Deep learning, image generation, and the rise of bias automation machines

DALL-E, a new image generation system by OpenAI, does impressive visualizations of biased datasets. I like how the first example that OpenAI used to present DALL-E to the world is a meme-like koala dunking a baseball leading into an array of old white men — representing at one blow the past and future of representation and generation.

It’s easy to be impressed by cherry-picked examples of DALL•E 2 output, but if the training data is web-scraped image+text data (of course it is) the ethical questions and consequences should command much more of our attention, as argued here by Abeba Birhane and Vinay Uday Prabhu.
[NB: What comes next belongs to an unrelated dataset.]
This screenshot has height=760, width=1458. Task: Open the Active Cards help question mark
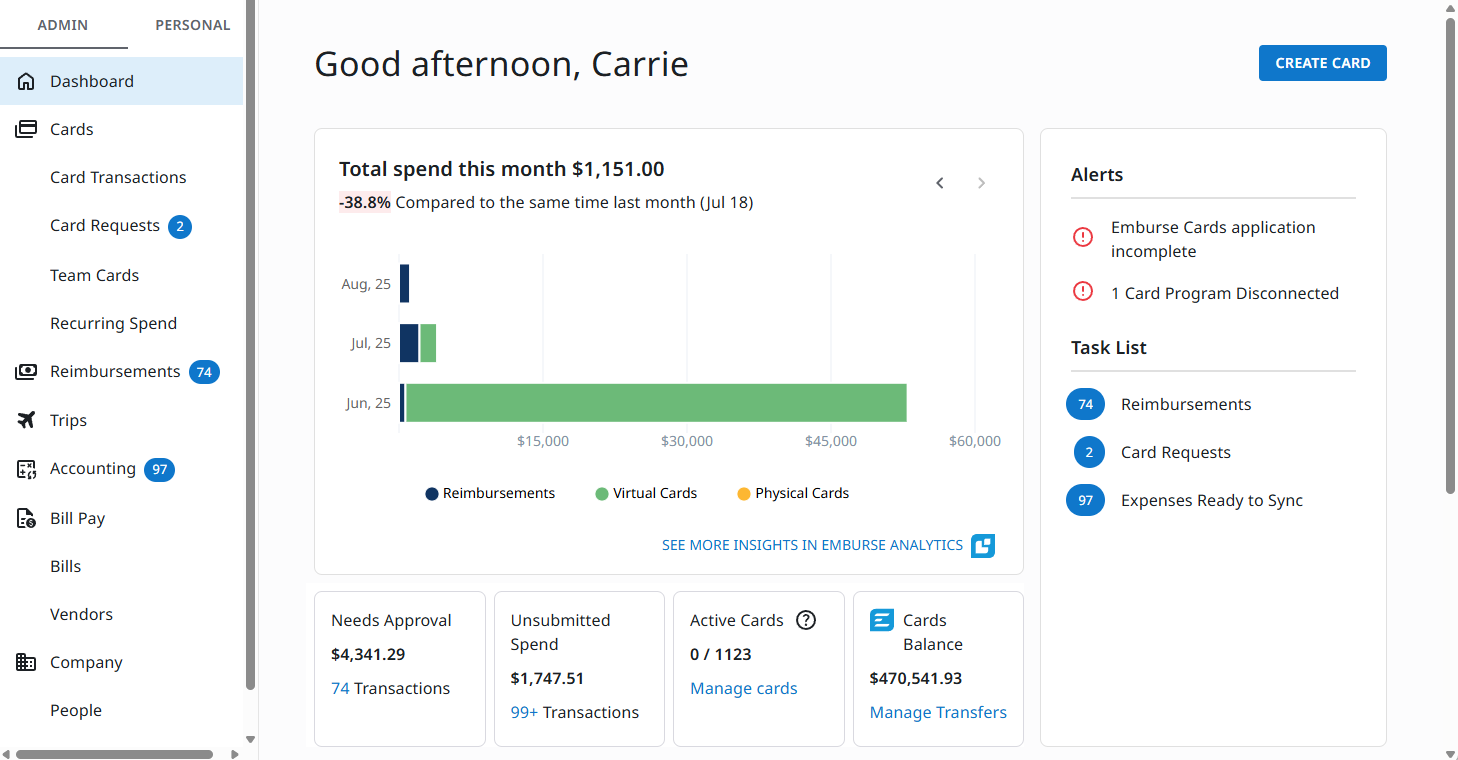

Suave imagery makes it easy to miss what #dalle2 really excels at: automating bias. Consider what DALL•E 2 produces for the prompt “a data scientist creating artificial general intelligence”:

When the male bias was pointed out to AI lead developer Boris Power, he countered that “it generates a woman if you ask for a woman”. Ah yes, what more could we ask for? The irony is so thicc on this one that we should be happy to have ample #dalle2 generated techbros to roll eyes at. It inspired me to make a meme. Feel free to use this meme to express your utter delight at the dexterousness of DALL-E, cream of the crop of image generation!
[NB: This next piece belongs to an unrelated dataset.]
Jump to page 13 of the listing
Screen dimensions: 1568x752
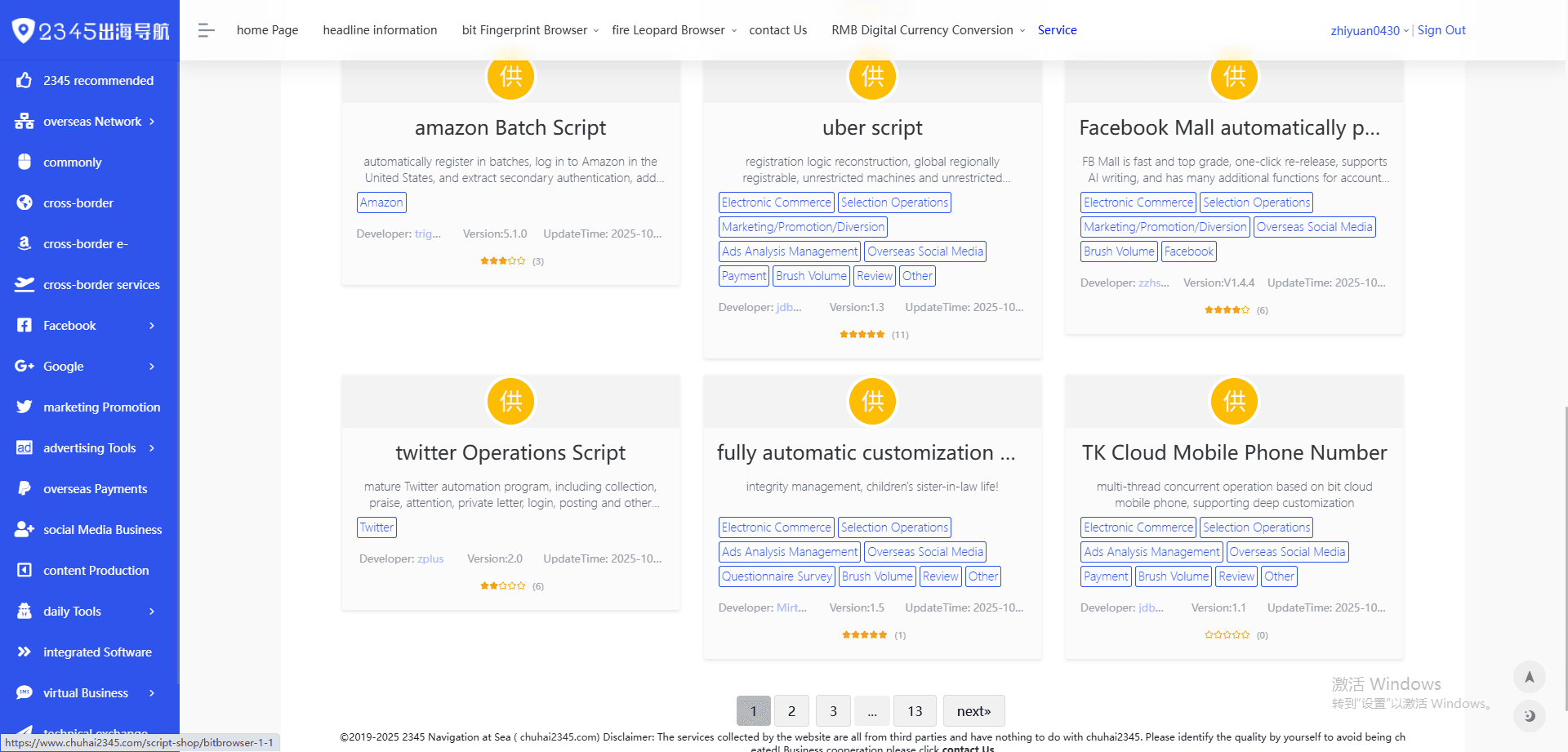click(x=915, y=711)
The systematic erasure of human labour

It is not surprising that glamour magazines like Cosmopolitan, self-appointed suppliers of suave imagery, are the first to fall for the gimmicks of image generation. As its editor Karen Cheng found out after thousands of tries, it generates a woman if you ask for “a female astronaut with an athletic feminine body walking with swagger” (Figure 3).

I also love this triptych because of the evidence of human curation in the editor’s tweet (“after thousands of options, none felt quite right…”) — and the glib erasure of exactly that curation in the subtitle of the magazine cover: “and it only took 20 seconds to make”.
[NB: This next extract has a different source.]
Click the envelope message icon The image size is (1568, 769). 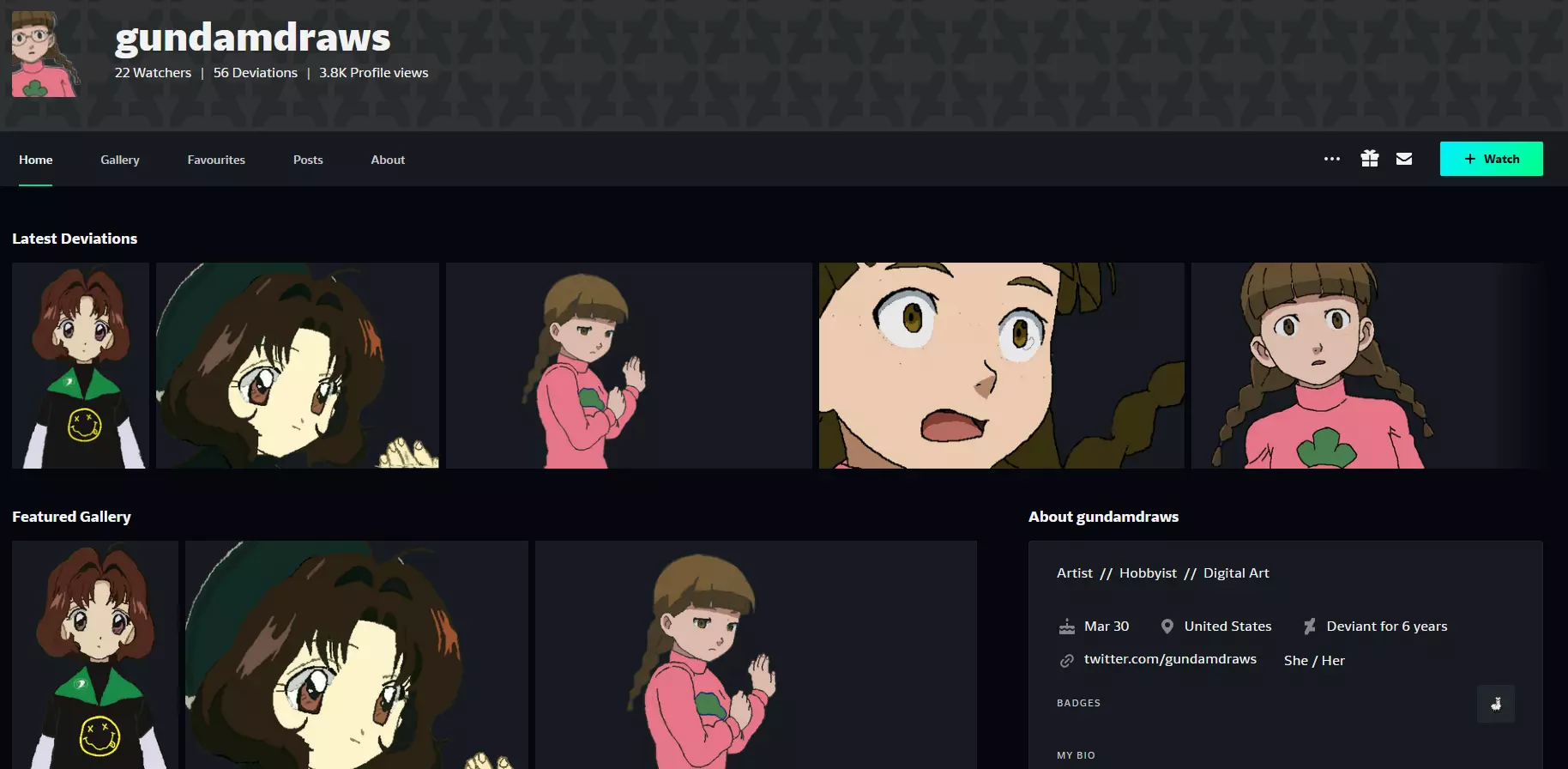click(x=1404, y=159)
The erasure of human labour holds for just about every stage of the processing-to-production pipeline of today’s image generation models: from data collection to output curation. Believing in the magic of AI can only happen because of this systematic erasure.

Figure 3

Based on a thread originally tweeted by @dingemansemark@scholar.social (@DingemanseMark) on April 7, 2022.

2 thoughts on “Deep learning, image generation, and the rise of bias automation machines

  1. Is it bias or does it reflect a biased reality? Computer science is 70% male, therefore an unbiased model would show a computer scientist being male 70% of the time. Is the model biased or is the system biased?

    Also, the point of most human advances is to replace labor(look at machines for instance), I’m not sure what makes Dall-E-2 special, except maybe the industry it’s in.

  2. It literally says in the post “does impressive visualizations of biased datasets”. And yes I think we should care about the harms of perpetuating existing biases.